Sadly Angel could not be taken by the family
who arranged to adopt her as their circumstances
had changed. 

But i have excellent news, she has just gone off to
her new home along with an adorable black male called To-To.
I love happy endings.


----------



## Purrrrfect (Sep 10, 2008)

Angel is back looking again.  
The wife developed an allergy so had
to bring her back along with ToTo.


----------



## IndysMamma (Jan 15, 2009)

I would have loved to offer Angel a home but she looks far too alike my baby Misha whom I just lost and it would be too painful.
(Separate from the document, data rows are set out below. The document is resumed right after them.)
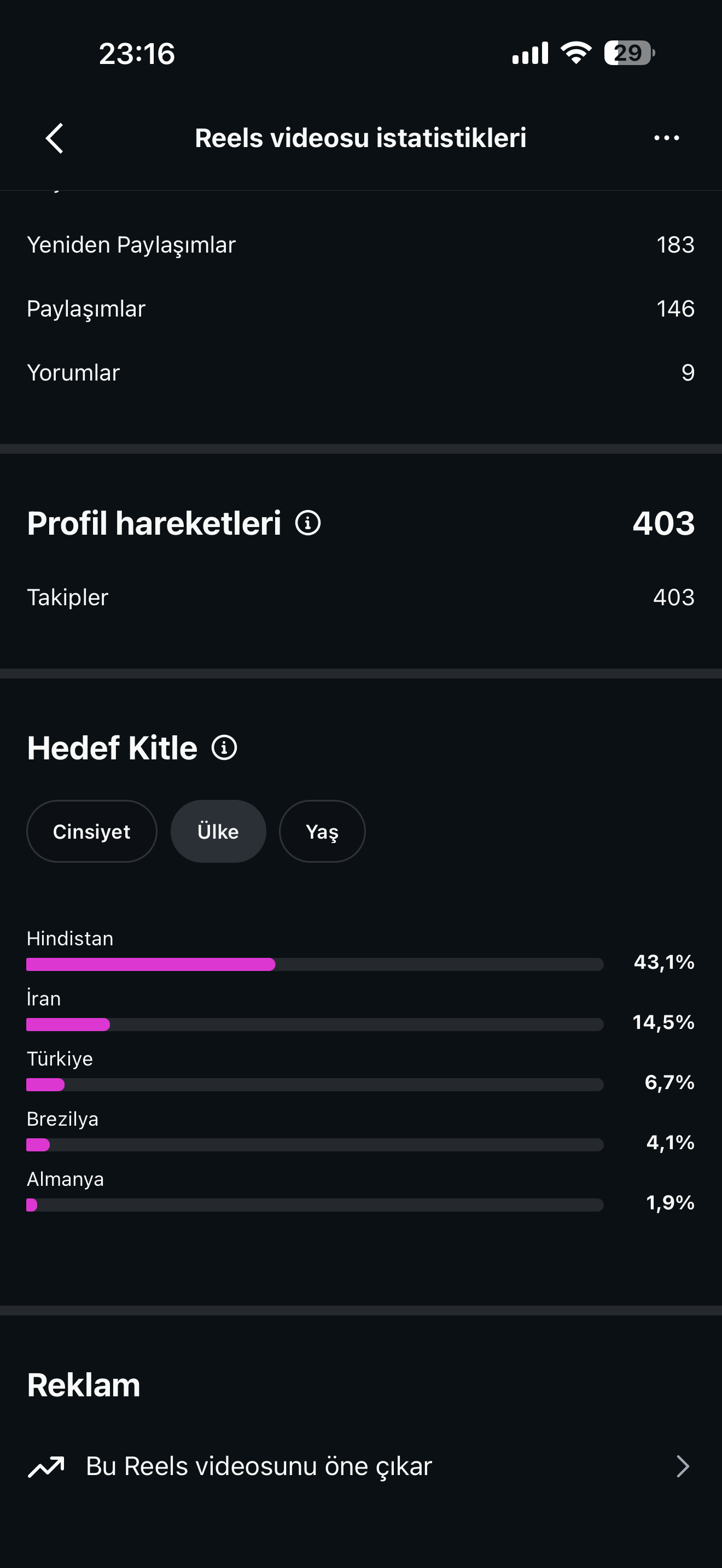Tap the Takipler row

361,597
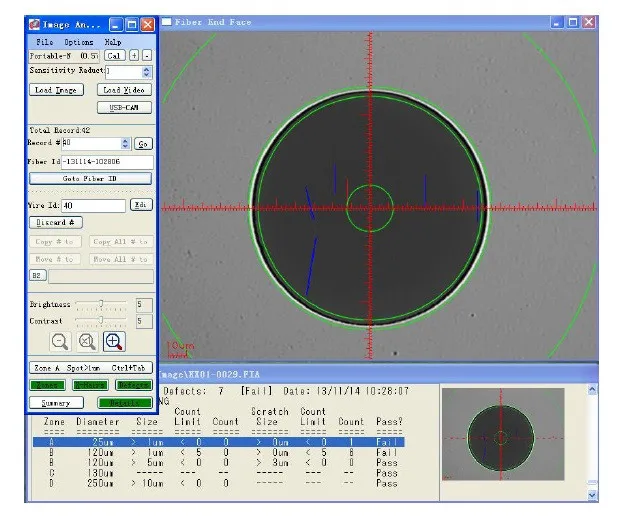Viewport: 621px width, 521px height.
Task: Open the Portable-M probe selector
Action: [x=64, y=56]
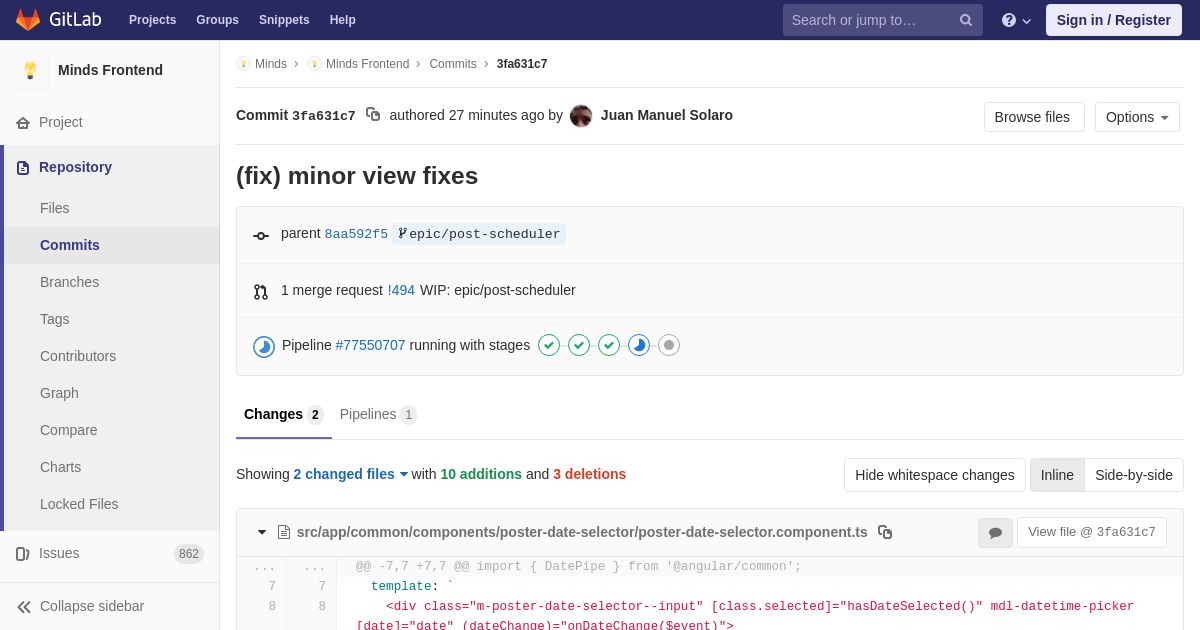Switch the diff view to Side-by-side

(1134, 475)
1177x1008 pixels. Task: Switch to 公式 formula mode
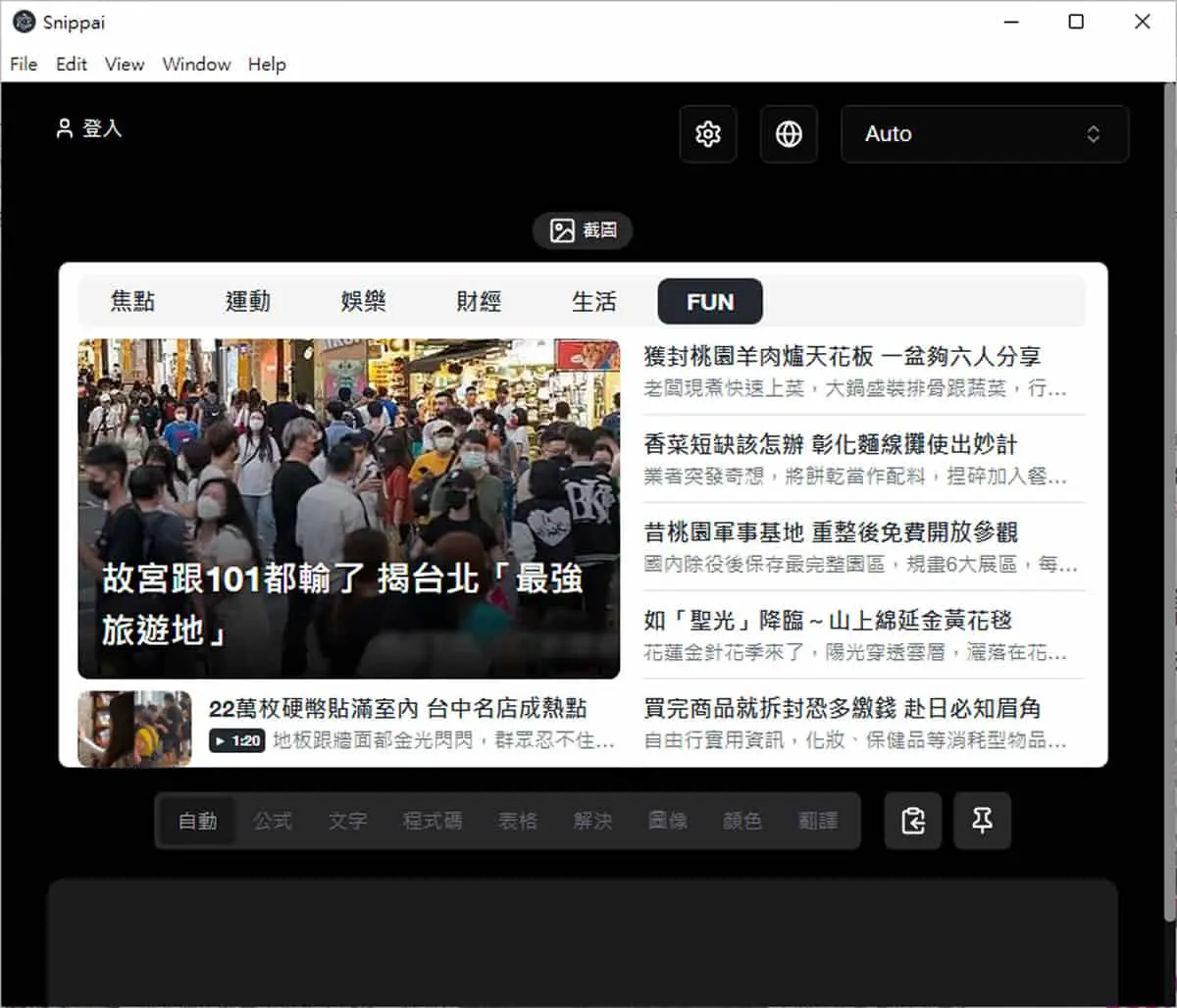(273, 821)
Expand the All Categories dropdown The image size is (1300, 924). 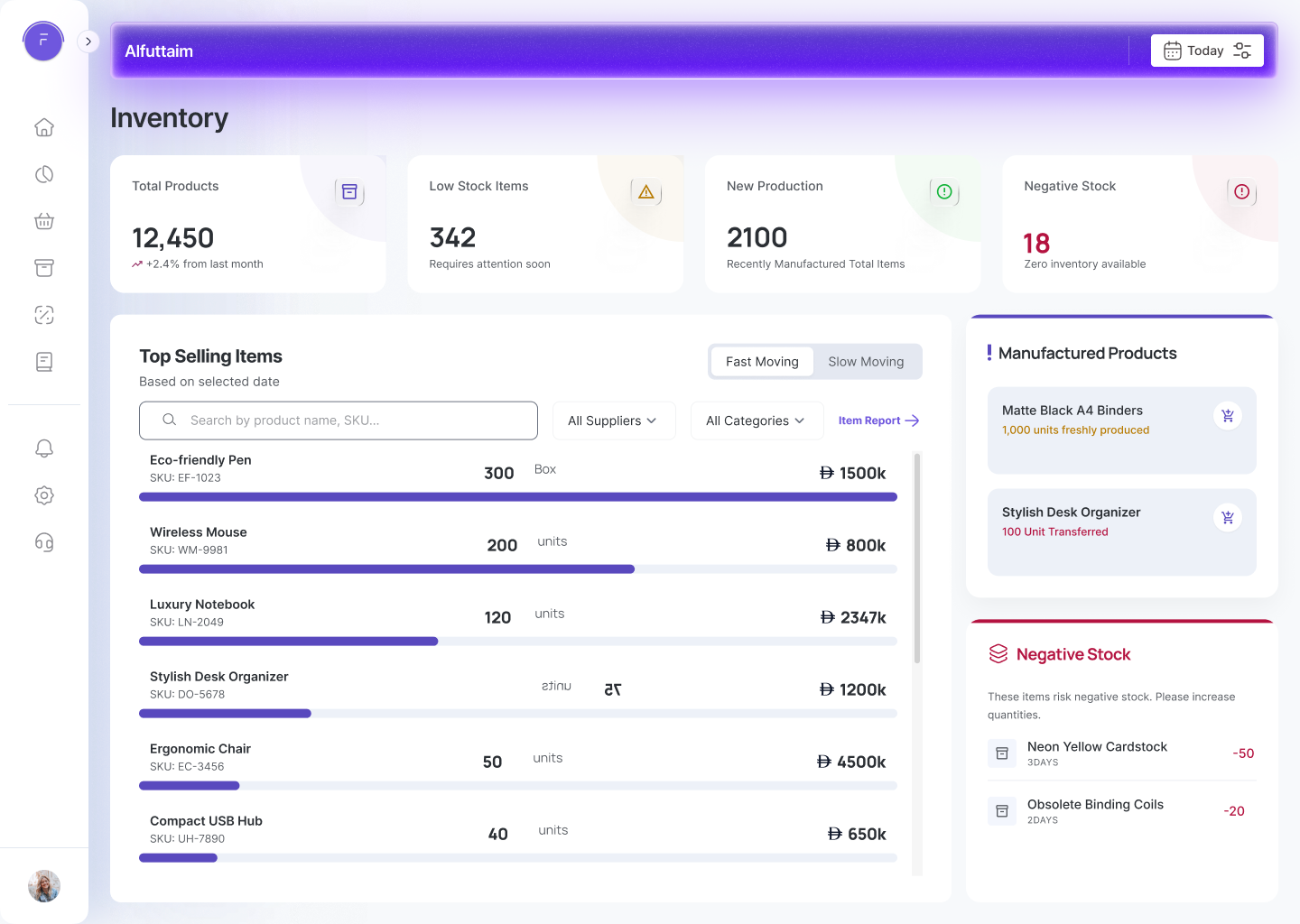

Paws crossed that she finds a home soon


----------



## hobbs2004 (Mar 12, 2010)

What a run of bad luck for Angel! Poor paws.  She looks adorable and I hope she will find a loving new home soon!

I so wish I could take her but we already have three.


----------



## fluffosaur (Dec 10, 2009)

I've got somebody possibly interested. Don't hold your breath but I'm going to send them the info now & send them over to you at the shelter !!


----------



## Purrrrfect (Sep 10, 2008)

fluffosaur said:


> I've got somebody possibly interested. Don't hold your breath but I'm going to send them the info now & send them over to you at the shelter !!
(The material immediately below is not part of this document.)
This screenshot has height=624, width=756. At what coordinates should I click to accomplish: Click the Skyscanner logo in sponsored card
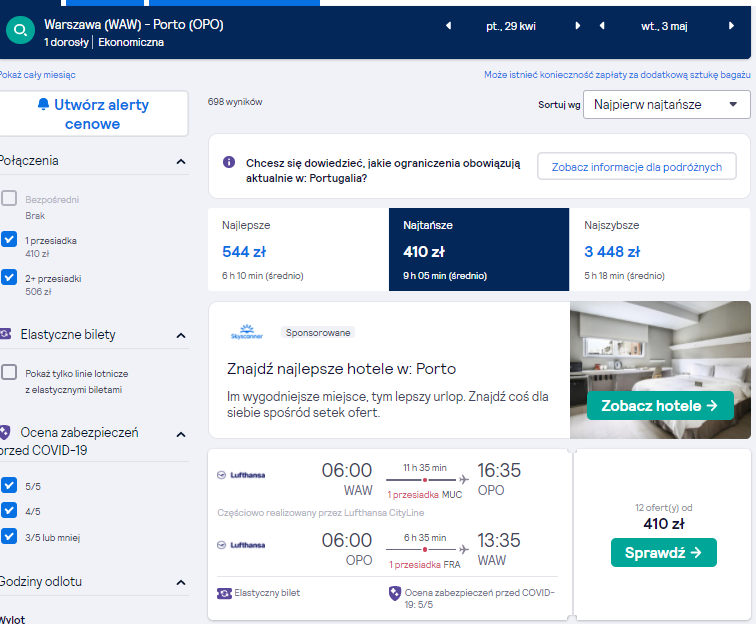[x=247, y=332]
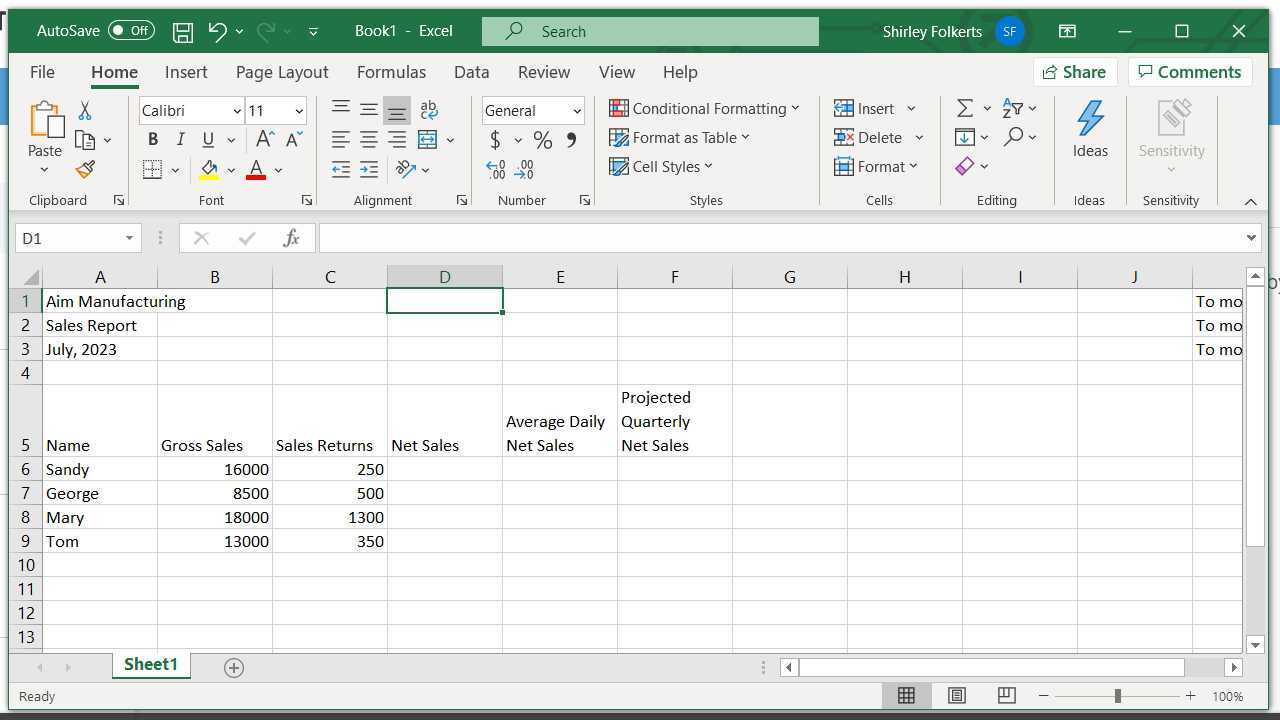Apply the Percent Style icon

[543, 140]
Thank you hunni, Iv'e had an email off a lady this morning.


----------



## fluffosaur (Dec 10, 2009)

That's brill, fingers crossed !


----------



## Purrrrfect (Sep 10, 2008)

Angel is off to her new home on Friday.


----------



## fluffosaur (Dec 10, 2009)

Yippeeeeee!!!!!!!


----------



## MADCAT (Nov 21, 2008)

Thats good to read bless her she is lovely


----------